London, Mar 6 : A skeleton discovered at Stonehenge in 1978, and on display at the Salisbury Museum for nearly a decade may hold the secret to the prehistoric monument's mysterious past.
According to archaeological expert Dennis Price, it may also show that the site, located in the English county of Wiltshire, was an arena of gladiatorial combat.
Professor Richard Atkinson and J.G Evans discovered the skeleton, of a man killed by arrows in 2,300 BC, in a ditch surrounding the monument during a 1978 excavation gig.
After analysis, it was donated to Salisbury museum, and has been on display there ever since.

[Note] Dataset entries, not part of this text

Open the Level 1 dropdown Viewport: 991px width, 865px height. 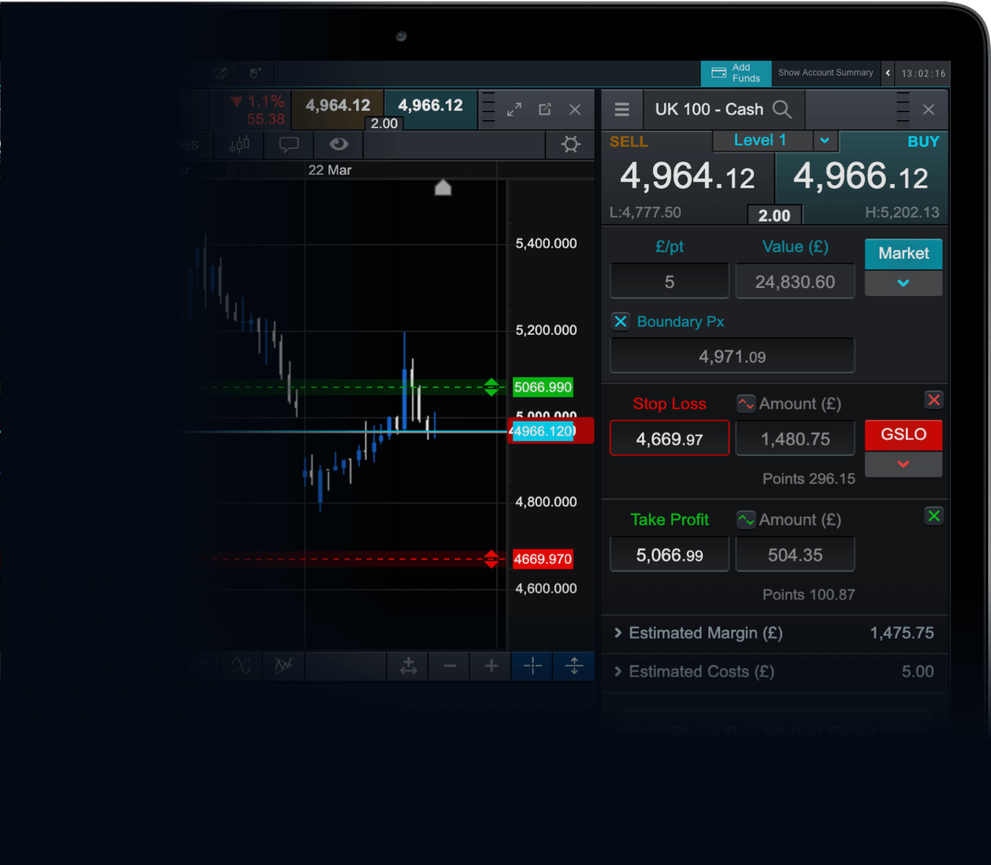click(x=823, y=140)
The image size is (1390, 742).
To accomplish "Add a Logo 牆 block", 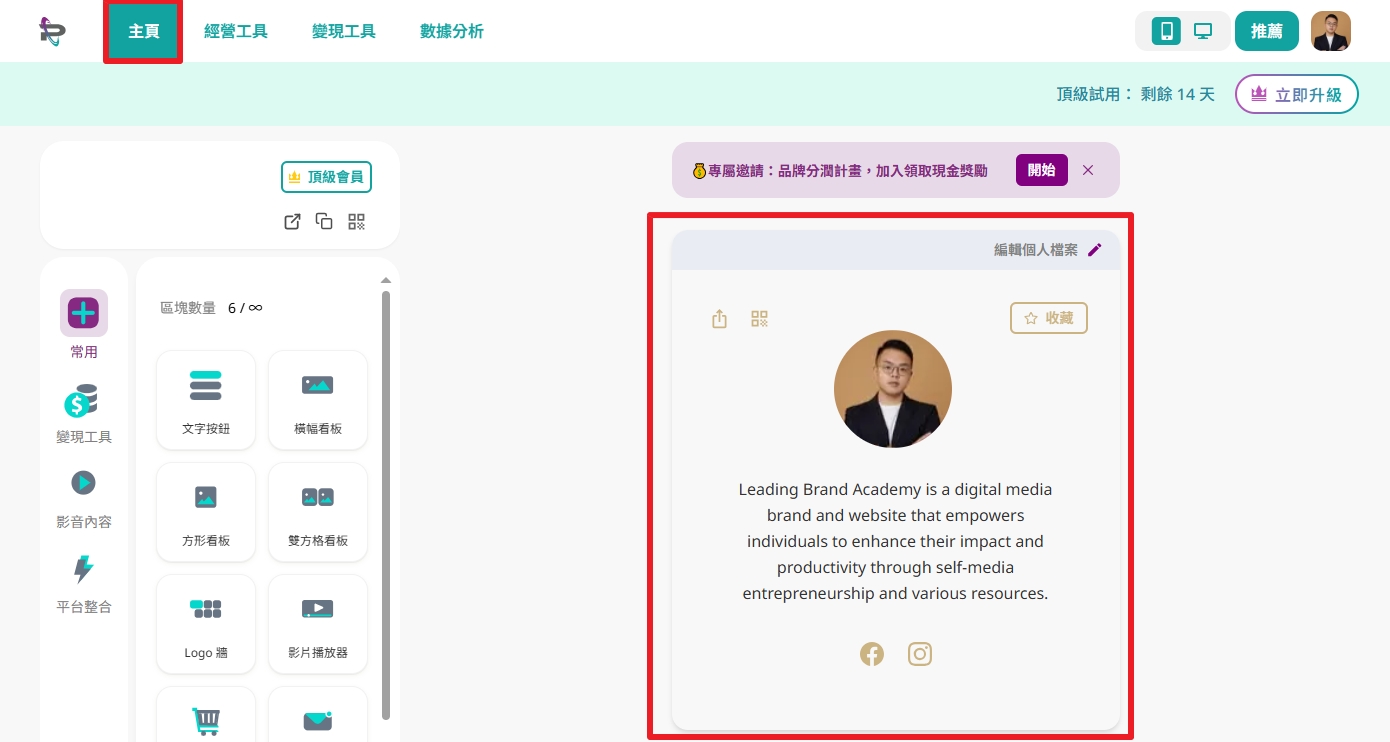I will tap(206, 624).
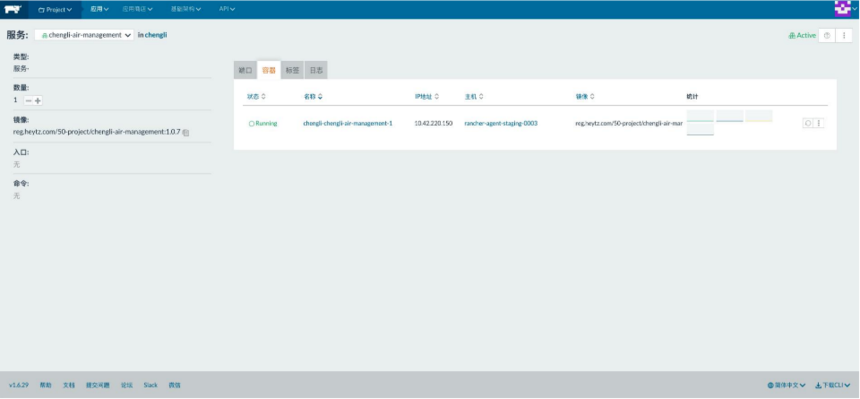Open the container row vertical dots menu
This screenshot has width=860, height=399.
(x=818, y=123)
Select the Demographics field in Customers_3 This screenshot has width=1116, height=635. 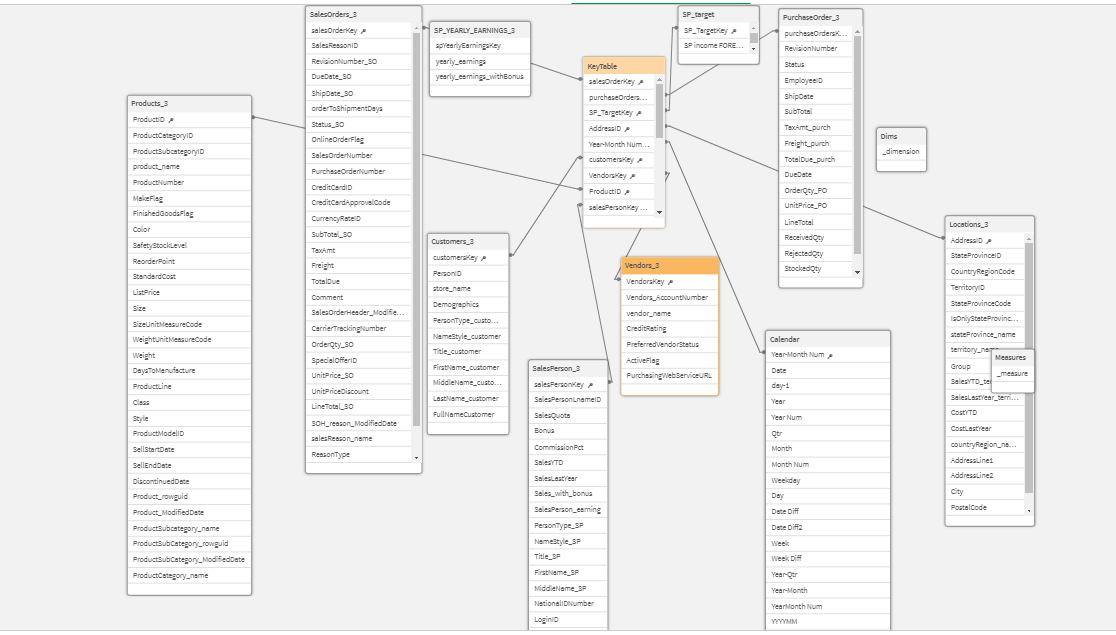pyautogui.click(x=462, y=303)
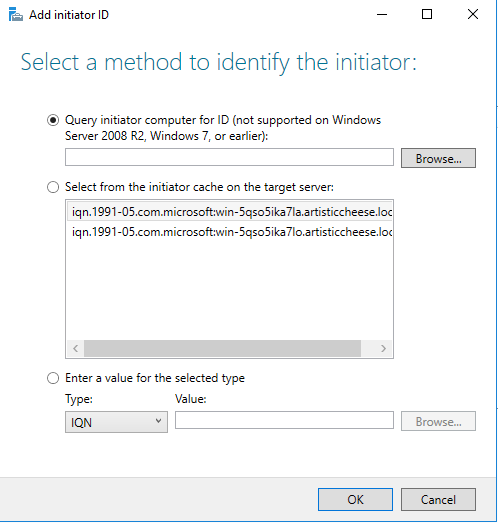The width and height of the screenshot is (498, 523).
Task: Select Query initiator computer for ID option
Action: pyautogui.click(x=53, y=120)
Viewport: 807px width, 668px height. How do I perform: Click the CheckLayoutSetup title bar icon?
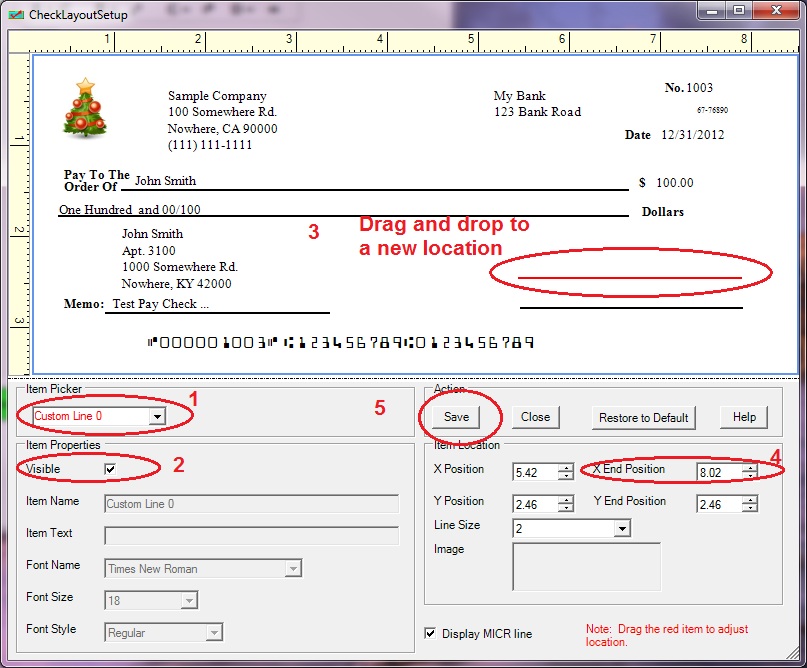click(x=15, y=14)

Now, Stonehenge expert Dennis Price says that the skeleton's remains offer tangible proof that the Stonehenge was once an ancient arena hosting gladiatorial combat.
"There is firm evidence of a long-standing tradition of sentinels at Stonehenge going back to when it was originally built in 2,600 BC - and possibly before," the Salisbury Journal quoted him, as saying.
"The function of these individuals was to symbolically guard the temple, but I think they could only be replaced by someone who physically defeated them in a ritual combat.
"I think that remains of one of these Stonehenge Sentinels is on display at Salisbury Museum, where he's currently known as 'the body from the ditch'."
As evidence to the theory that the Stonehenge was an arena for violent combat sports, Mr Price points out that many burial plots at the site contain a variety of ancient weaponry.
"Many of the barrows surrounding Stonehenge contained weapons such as daggers and maces, and these were extremely violent times," he said.
"Many of the human remains found in the Stonehenge landscape suffered crippling wounds, especially the Amesbury Archer and the Boscombe Bowmen, or other builders of Stonehenge.
"There was a well-recorded murderous ritual at the temple of Diana, at Nemi, in Italy, in Roman times, where a man could become a priest of Diana's temple only by fighting and killing the resident priest.
"There is a striking resemblance between what we know of Stonehenge and Nemi - both sites regularly witnessed the violent death of individual humans, both were linked with archery and with gods or goddesses who were archers, and both have an obvious religious significance."